Now that the FRAME Network project has wrapped up, what have we learned about fungicide resistance in grape powdery mildew?
Quite a bit, it turns out — and the path has been laid for more discoveries. Among other things, we can now test for powdery mildew and fungicide resistance with the swipe of a hand through a vineyard.
In a January webinar hosted by Penn State Extension, university researchers from several states discussed the project’s achievements. As members of FRAME — short for Fungicide Resistance Assessment, Mitigation and Extension — the researchers spent four years studying fungicide resistance in grape pathogens, with an emphasis on wine grapes and powdery mildew. The project, funded by the U.S. Department of Agriculture’s Specialty Crop Research Initiative, ran from 2019 through 2022, with some wrap-up work done in 2023.
Powdery mildew poses a nationwide problem for grape growers, with major economic impacts and a long history of requiring fungicide management. Unfortunately, the pathogen has a history of developing resistance to fungicides. And because there hasn’t been an effective system to monitor resistance or predict when it will appear, it’s usually identified only after management failures, according to the webinar speakers.

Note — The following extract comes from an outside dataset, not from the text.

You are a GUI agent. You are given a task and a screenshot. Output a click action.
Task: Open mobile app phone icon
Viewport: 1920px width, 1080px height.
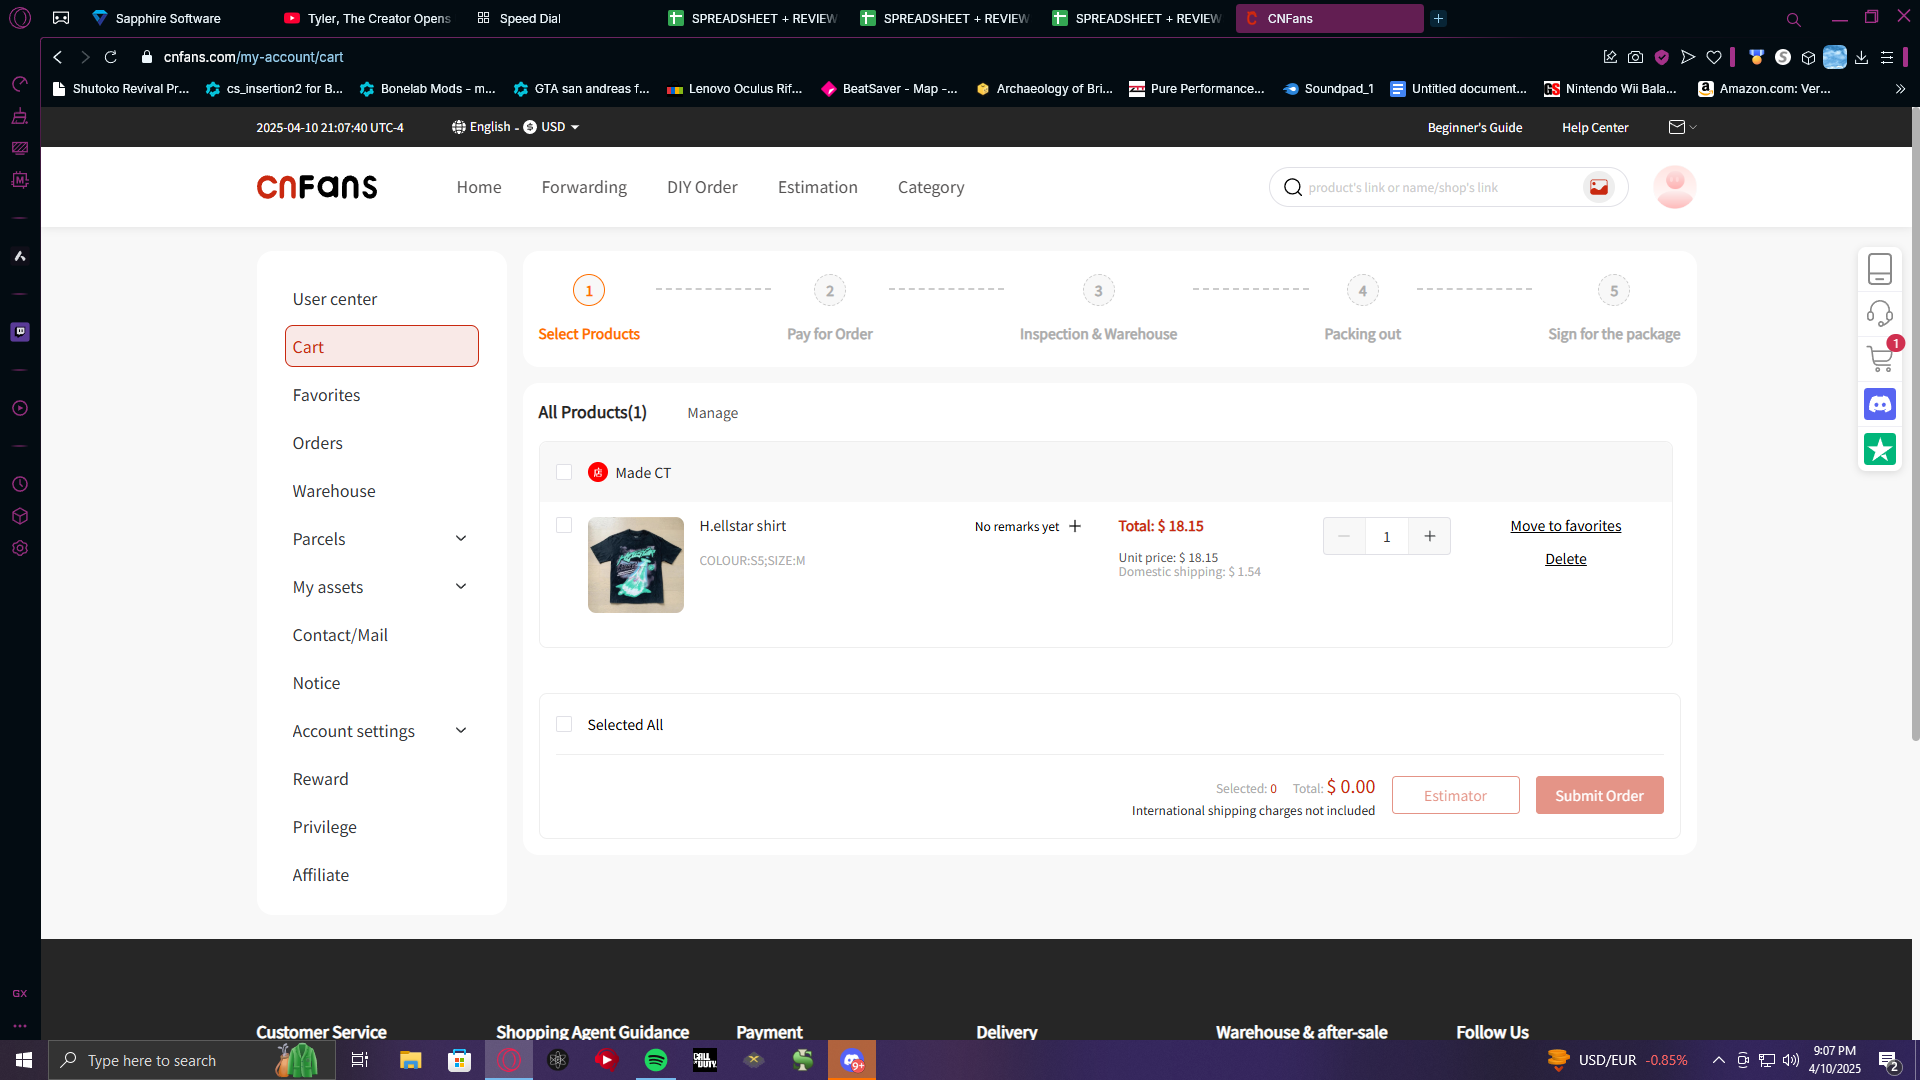point(1880,269)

FRAME research focused on fungicides in the FRAC 11 group, which are commonly used in grapes and other specialty crops. But the popularity of FRAC 11 fungicides has led to pathogens developing greater resistance to them over time, said Michelle Moyer, FRAME’s project director and a Washington State University viticulture extension specialist.

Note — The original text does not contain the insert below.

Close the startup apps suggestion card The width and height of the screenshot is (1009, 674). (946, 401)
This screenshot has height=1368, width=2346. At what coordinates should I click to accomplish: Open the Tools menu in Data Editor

Most FRAC 11 fungicides were registered in grapes two decades ago. By about 2009, researchers started to find pathogen resistance to that fungicide group, and by 2015 the resistance was fairly widespread, said Michigan State University small fruit and hop pathologist Tim Miles.
Tools developed or utilized by FRAME researchers, including the “glove swab method” and DNA testing, can greatly simplify and shorten the process for growers to detect fungicide resistance in powdery mildew. Using the glove swab method, you simply walk through a vineyard row and rub your hand across the vines and leaves. You then rub a swab across your hand to collect a testable sample of whatever is lurking on the leaves. Those swabs can then be sent to a lab for testing with a rapid PCR (polymerase chain reaction)-based DNA test to detect powdery mildew, and also to detect if the powdery mildew has developed fungicide resistance, Moyer said.
The glove swab method was developed by Sarah Lowder when she was a graduate student at Oregon State University. Now an extension viticulture specialist at the University of Georgia, Lowder told Good Fruit Grower that the “glove swabs” do not actually require gloves. You can run your bare hand through a vineyard, too, with no significant difference in results.
Moyer said the glove swab method is a faster and cleaner way to test for powdery mildew and fungicide resistance than collecting leaf samples or samples from spore traps, but the cost of PCR testing is still a barrier to widespread adoption. The more samples submitted to a university or commercial diagnostic lab, the more the cost of testing goes down, but at this point growers who want quicker results will have to pay a higher price.
Moyer wants to continue studying fungicide resistance via a project that’s similar to FRAME but smaller, using what they’ve learned to find better ways to test for resistance in other pathogens, including downy mildew and botrytis.
During the webinar, Moyer noted that powdery mildew’s resistance to FRAC 11 fungicides seems to increase over the course of the growing season. They’re not sure why, but it might be a combination of pathogen behavior and vineyard spray practices.
The end goal of all this research is to give grape growers a cheap, easy and fast way to detect the pathogens in their vineyards, as well as any fungicide resistance in those pathogens. That kind of information would greatly aid their management decisions, Moyer said.
“It would be really nice to take one sample and learn a lot about that vineyard and be able to plan fungicide choices accordingly,” MSU pathologist Miles said.